**DOCUMENT PASSAGE**
* * * * * * * * *

In episode 6, “Rick Potion #9,” we get out first glimpse at the effects of dimension-hopping and what happens when Rick screws up royally, though he’d never admit it. Morty’s going to a dance at school and wants Rick to make him something that would make Jessica, the object of Morty’s affection, to fall in love with him. Rick does and shoos Morty away, but Jessica has the flu and this causes her insane, ravenous love of Morty to become airborne and eventually everyone in town, and on the Earth, is in love with Morty, except his blood relatives. Because he used praying mantis DNA for the mixture, the flu eventually mutates everyone into insectoid creatures, and Jerry steps up and becomes an insect-killing machine, which Beth finds irresistible. But Rick’s attempted antidote doesn’t reverse anything; it turns the population into hideous writhing flesh bags, which Rick hilariously calls Cronenbergs.

* * * * * * * * *

**SUPPLIED RECORDS**

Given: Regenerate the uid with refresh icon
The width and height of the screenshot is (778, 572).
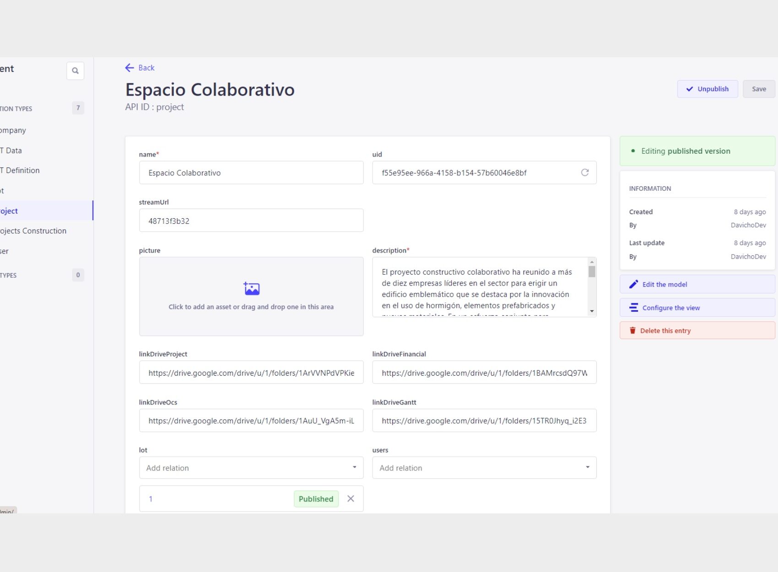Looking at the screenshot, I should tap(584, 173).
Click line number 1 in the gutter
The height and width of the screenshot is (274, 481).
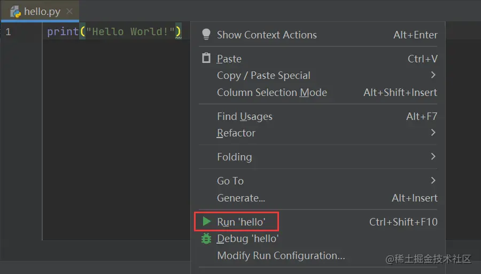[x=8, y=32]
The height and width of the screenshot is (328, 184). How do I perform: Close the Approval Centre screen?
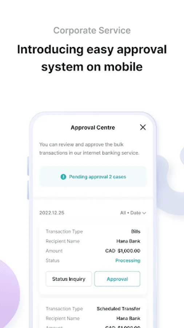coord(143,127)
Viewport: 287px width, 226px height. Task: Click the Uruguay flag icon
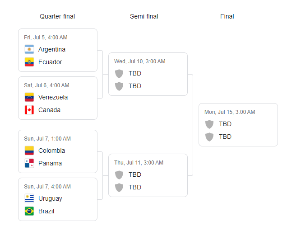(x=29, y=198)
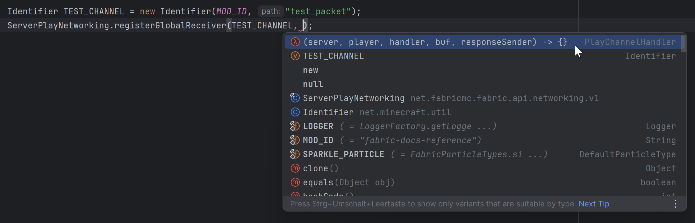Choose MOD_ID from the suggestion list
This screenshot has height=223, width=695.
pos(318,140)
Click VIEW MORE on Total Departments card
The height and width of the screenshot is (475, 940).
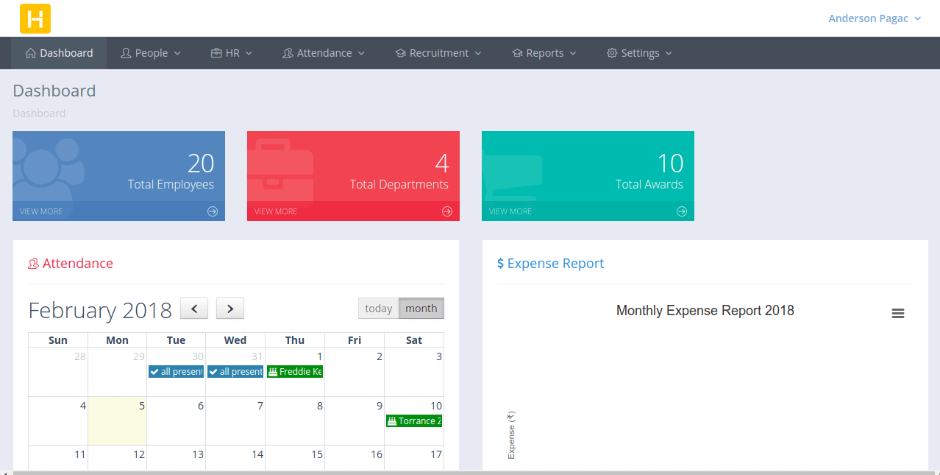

* * * * * * * * *

**DESCRIPTION OF THE TASK**
Carry on the recap of the "Rick Potion #9" episode, starting right after its last sentence.

**RESPONSE AREA**
And this then is where the amazing stuff comes in. We see Rick and Morty after Rick has miraculously reversed the Cronenberging, and the two laugh as they start working on Rick’s next experiment. Just then, it explodes and both of them are dead. Just then, a portal opens and Rick and Morty enter. This is when we learn that portal Rick and Morty are from our universe and instead of fixing Cronenberg World, they just decided to assume their place in this now-Rick-and-Morty-less universe. They take their own corpses into the backyard and bury them, all while Morty stares, forever changed, as somber music plays on the soundtrack.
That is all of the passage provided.